[Stored entries]

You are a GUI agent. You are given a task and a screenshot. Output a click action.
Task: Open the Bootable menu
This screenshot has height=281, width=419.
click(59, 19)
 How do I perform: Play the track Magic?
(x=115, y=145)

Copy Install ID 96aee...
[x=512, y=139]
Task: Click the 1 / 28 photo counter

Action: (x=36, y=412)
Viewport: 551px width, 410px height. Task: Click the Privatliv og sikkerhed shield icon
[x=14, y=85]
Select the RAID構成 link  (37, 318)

==

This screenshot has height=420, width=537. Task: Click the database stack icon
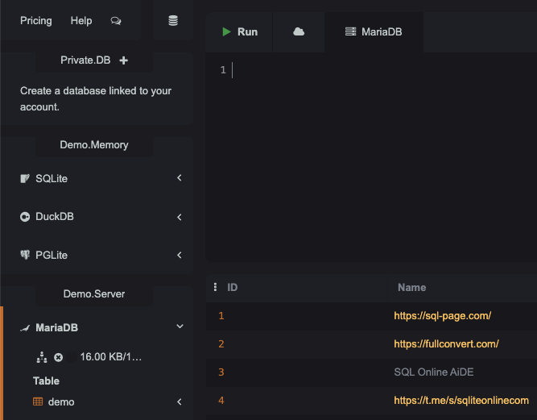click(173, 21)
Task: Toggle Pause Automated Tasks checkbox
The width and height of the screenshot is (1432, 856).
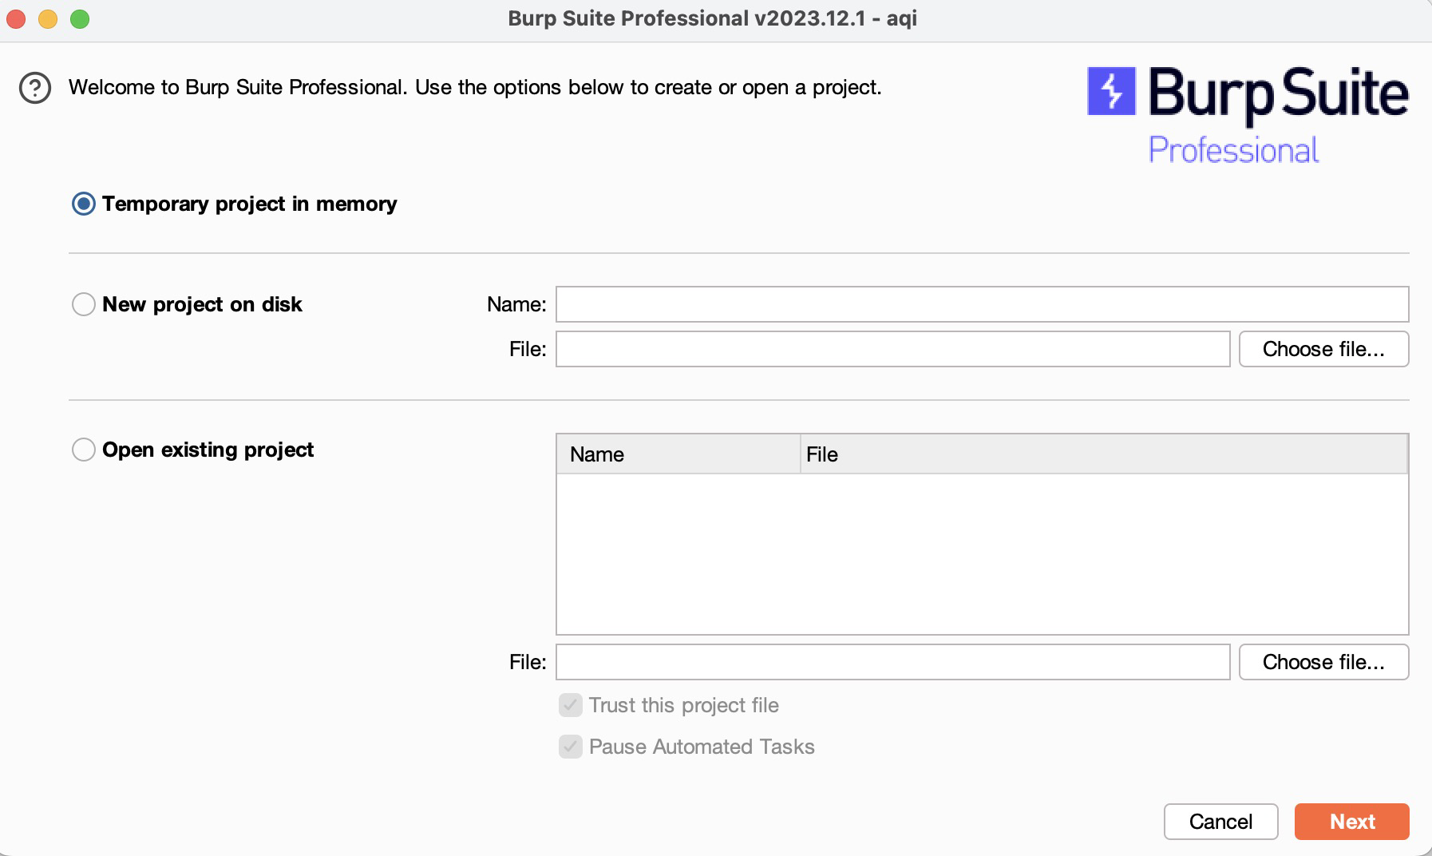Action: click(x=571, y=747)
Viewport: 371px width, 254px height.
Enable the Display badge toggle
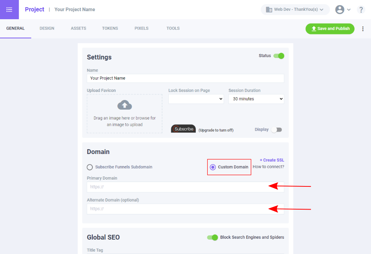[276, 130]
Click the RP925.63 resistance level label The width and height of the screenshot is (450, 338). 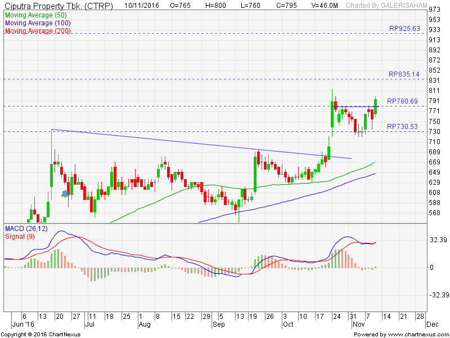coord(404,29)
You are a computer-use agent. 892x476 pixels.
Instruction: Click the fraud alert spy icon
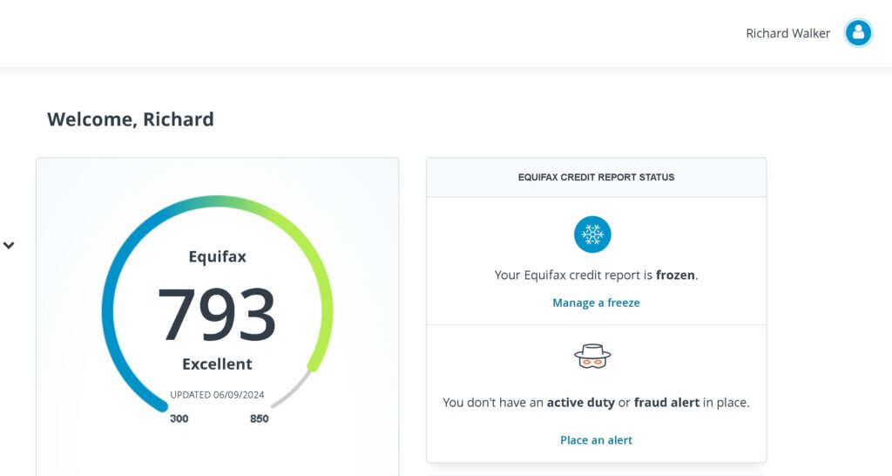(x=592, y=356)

...

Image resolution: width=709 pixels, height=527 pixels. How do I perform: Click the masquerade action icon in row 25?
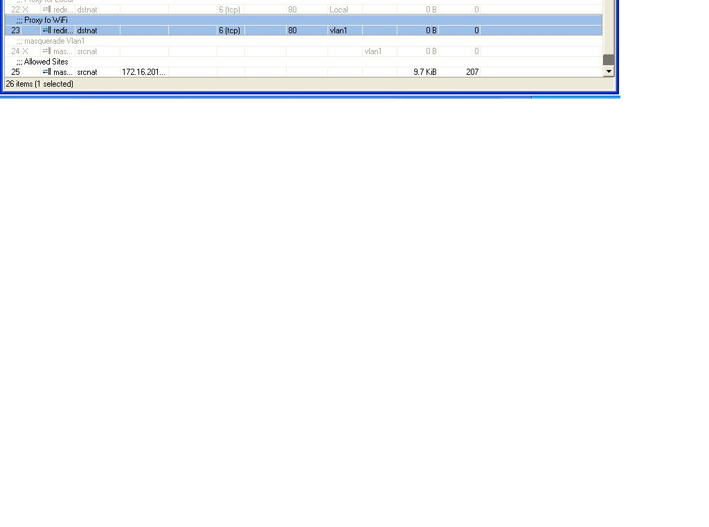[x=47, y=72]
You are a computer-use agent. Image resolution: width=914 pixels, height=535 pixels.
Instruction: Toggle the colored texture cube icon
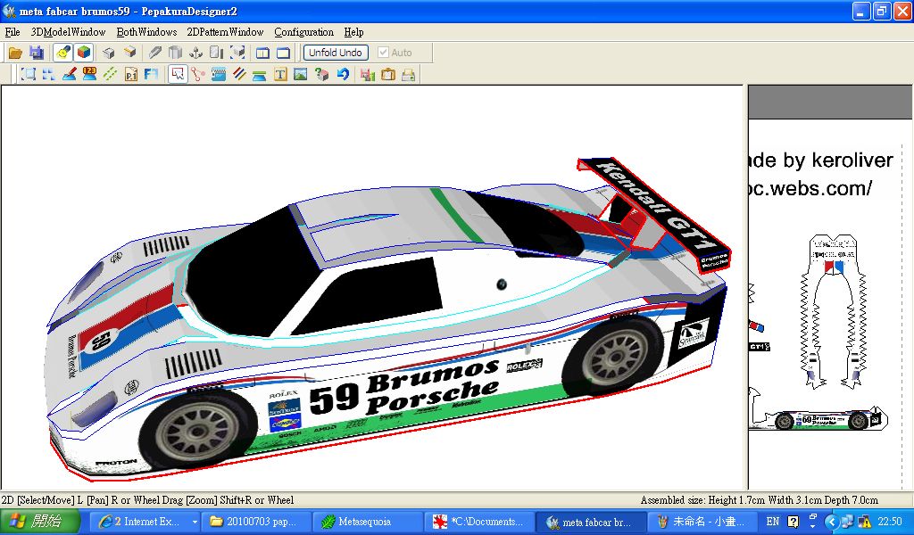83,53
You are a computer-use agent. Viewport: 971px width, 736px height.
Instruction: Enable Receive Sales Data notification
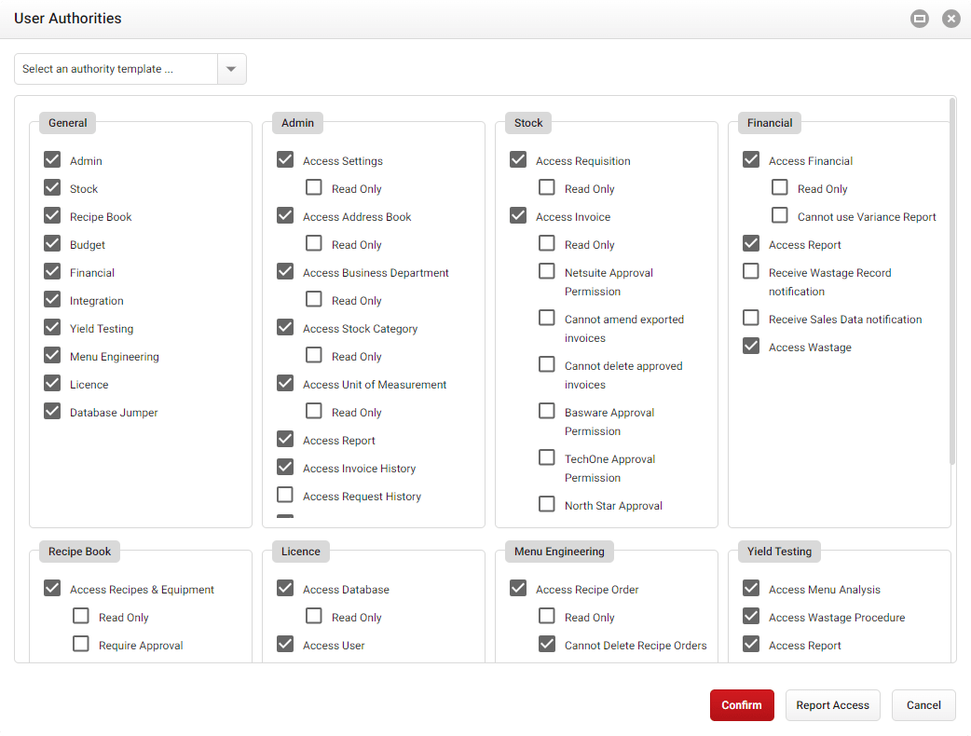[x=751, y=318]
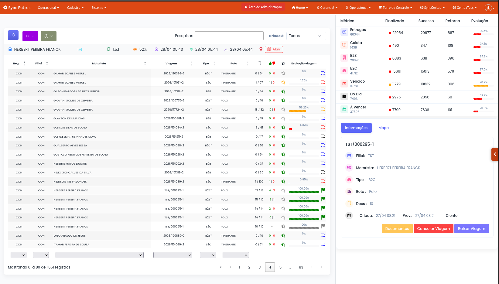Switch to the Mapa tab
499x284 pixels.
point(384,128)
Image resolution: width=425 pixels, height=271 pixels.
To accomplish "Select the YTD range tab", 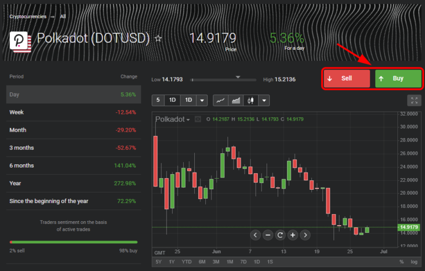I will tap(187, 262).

(Problem to solve)
Across the records above, in how many lines does the string "computer" appear? Reply with the figure alone.

(Response below)
3